> Supplied information
»»

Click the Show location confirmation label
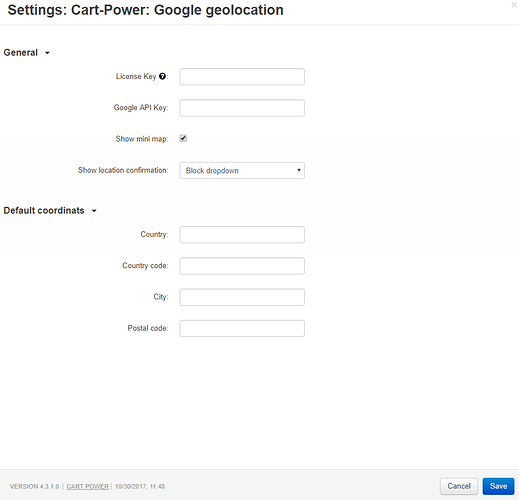 pyautogui.click(x=123, y=170)
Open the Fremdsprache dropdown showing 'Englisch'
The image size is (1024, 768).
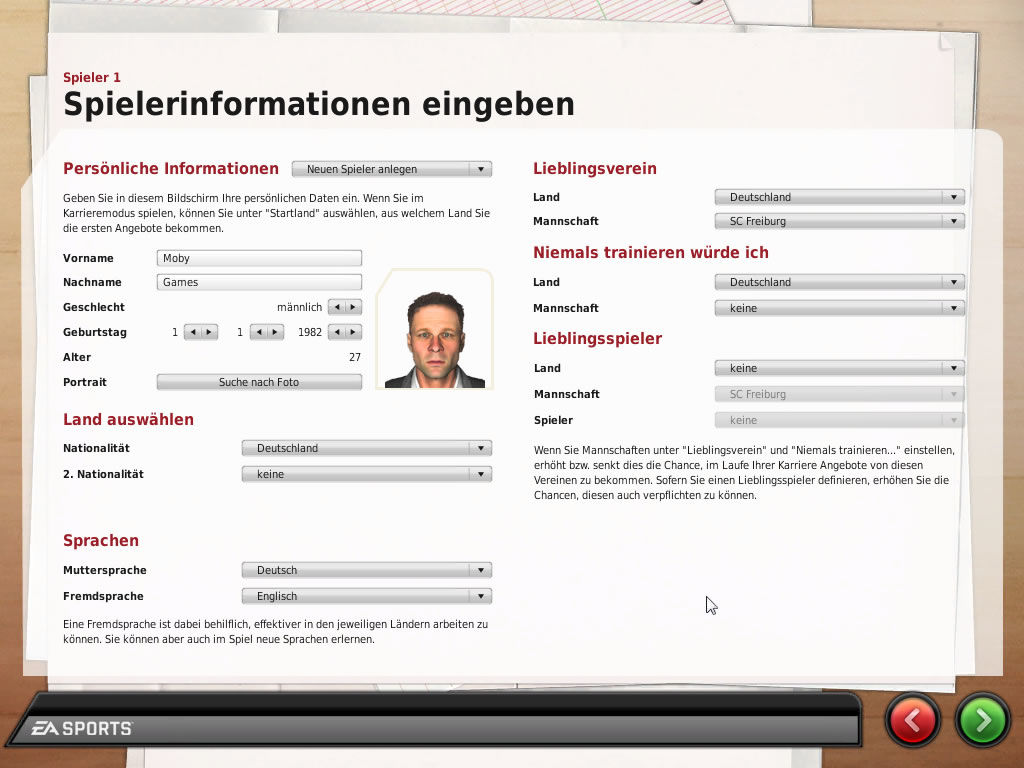coord(366,596)
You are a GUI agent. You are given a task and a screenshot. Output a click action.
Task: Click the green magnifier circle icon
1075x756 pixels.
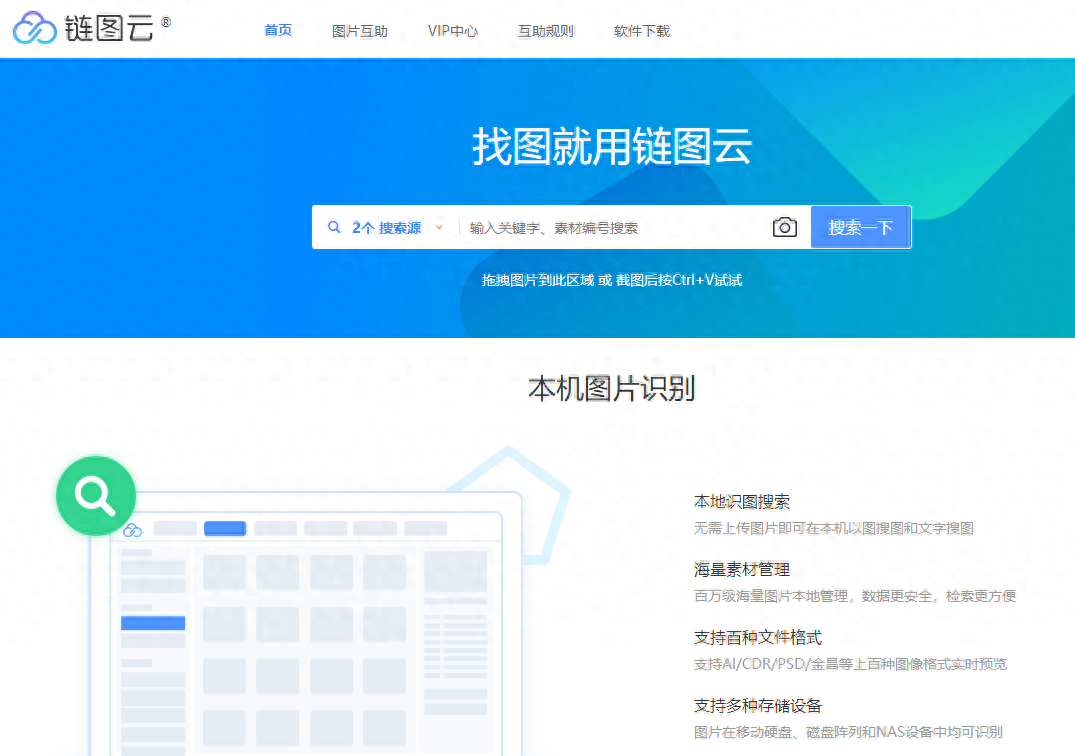pos(96,496)
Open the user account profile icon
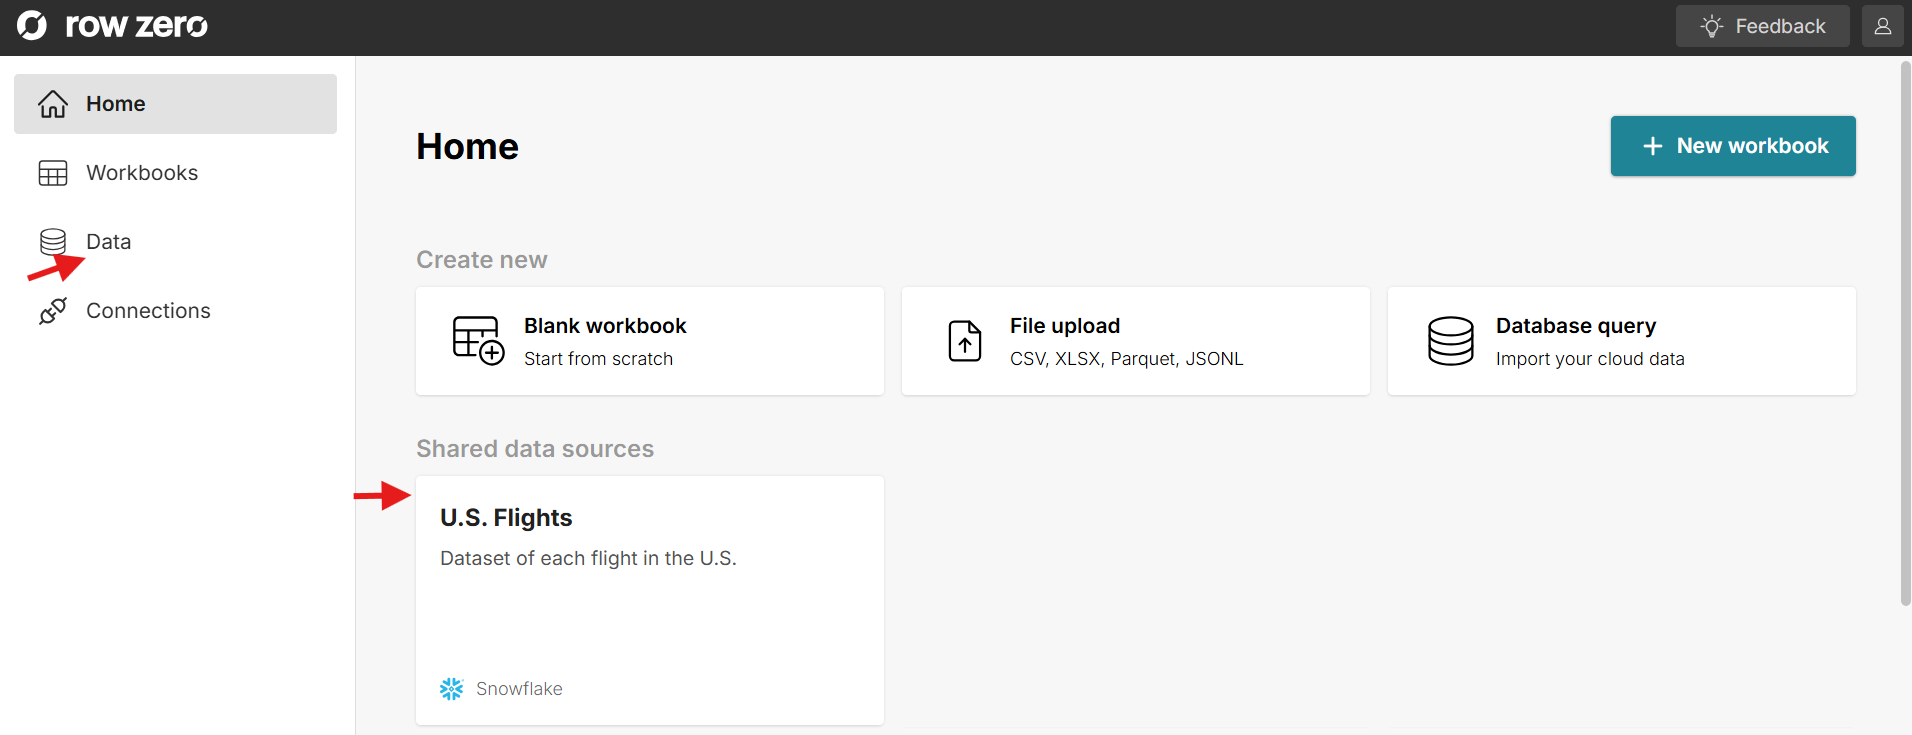This screenshot has height=735, width=1912. [1882, 26]
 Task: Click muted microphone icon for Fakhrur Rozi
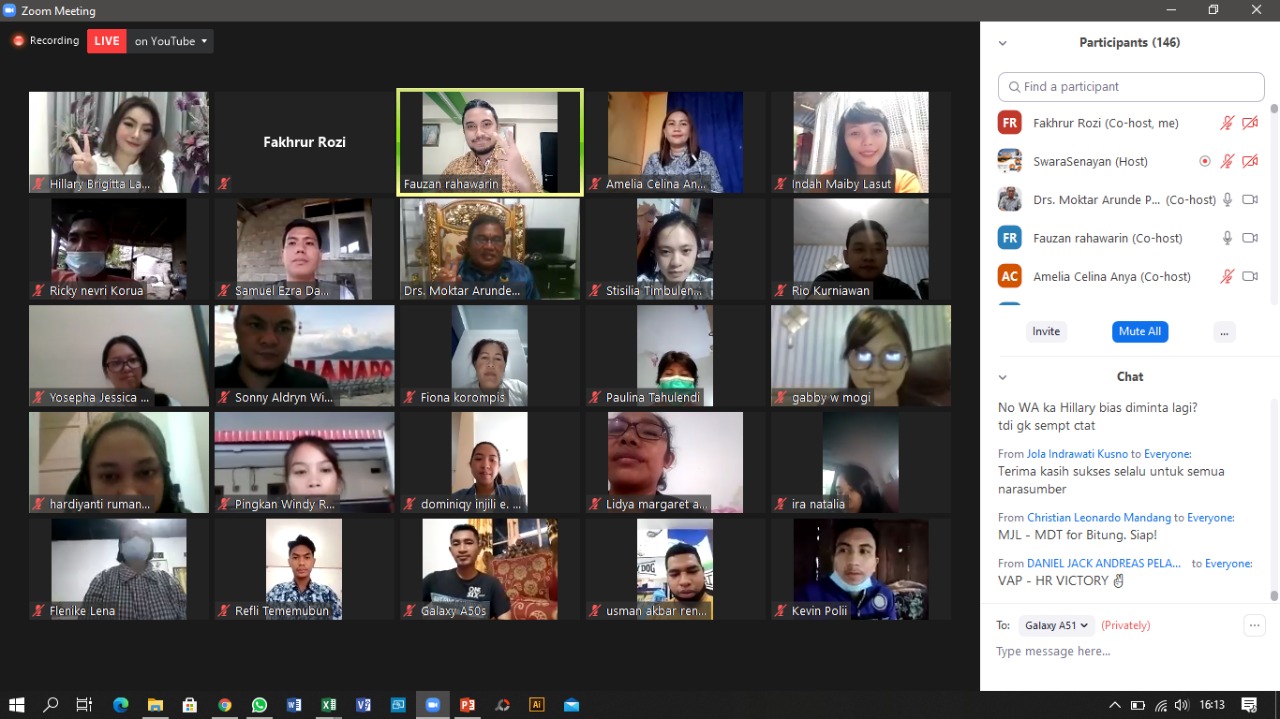pos(1227,123)
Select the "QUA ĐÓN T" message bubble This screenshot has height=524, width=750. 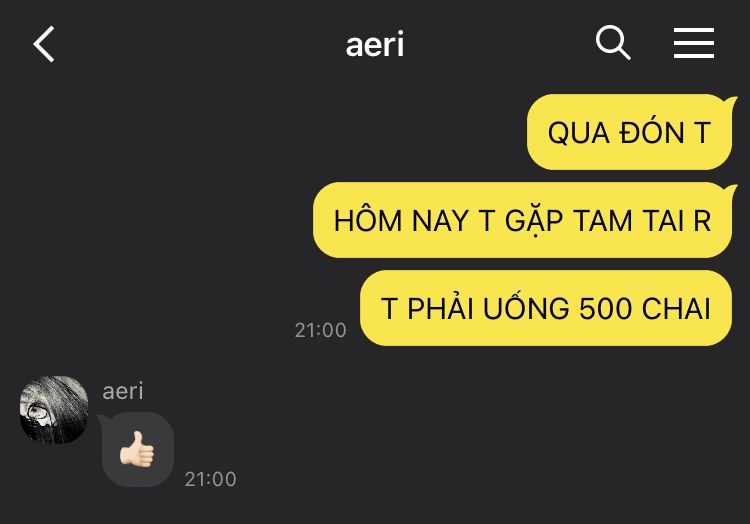(x=630, y=132)
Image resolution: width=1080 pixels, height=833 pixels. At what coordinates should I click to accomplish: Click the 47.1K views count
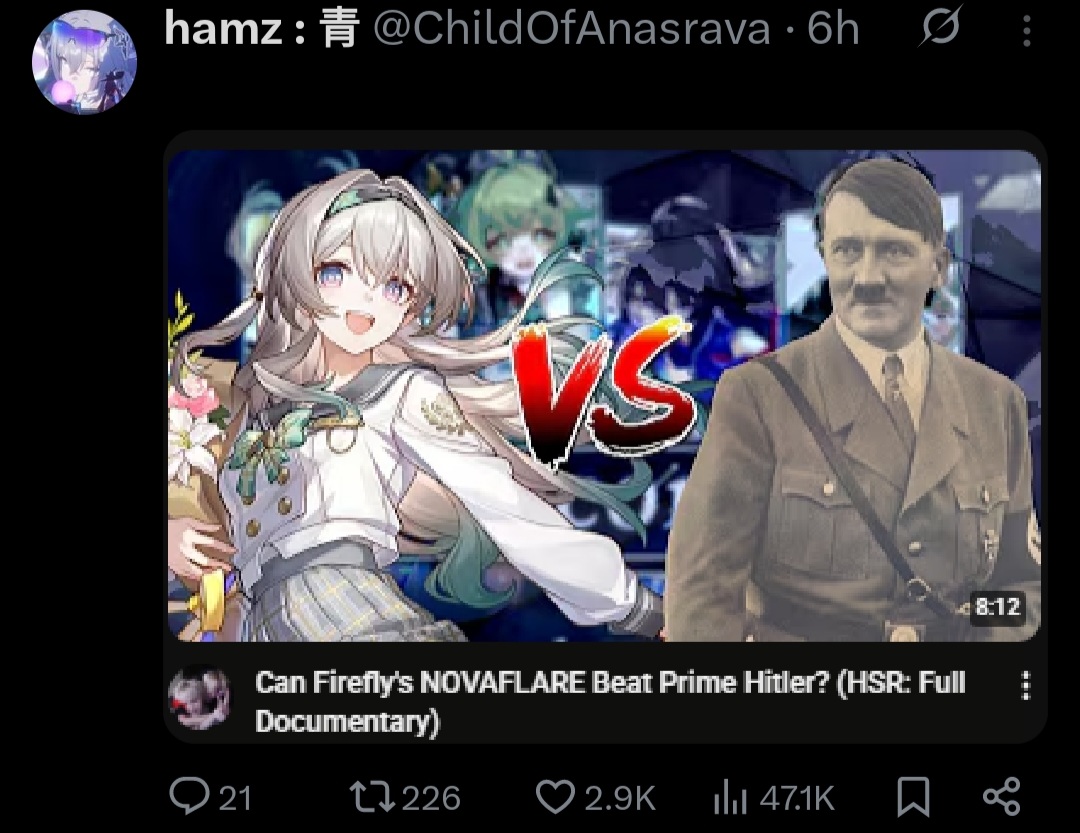click(797, 798)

««

> About this task
Reproduce the material above exactly, but only from the line with "Image resolution: width=1080" through its last line, leaving pictures out.

> Reply
Image resolution: width=1080 pixels, height=833 pixels. At what coordinates should I click to accomplish: Click the 47.1K views count
click(797, 798)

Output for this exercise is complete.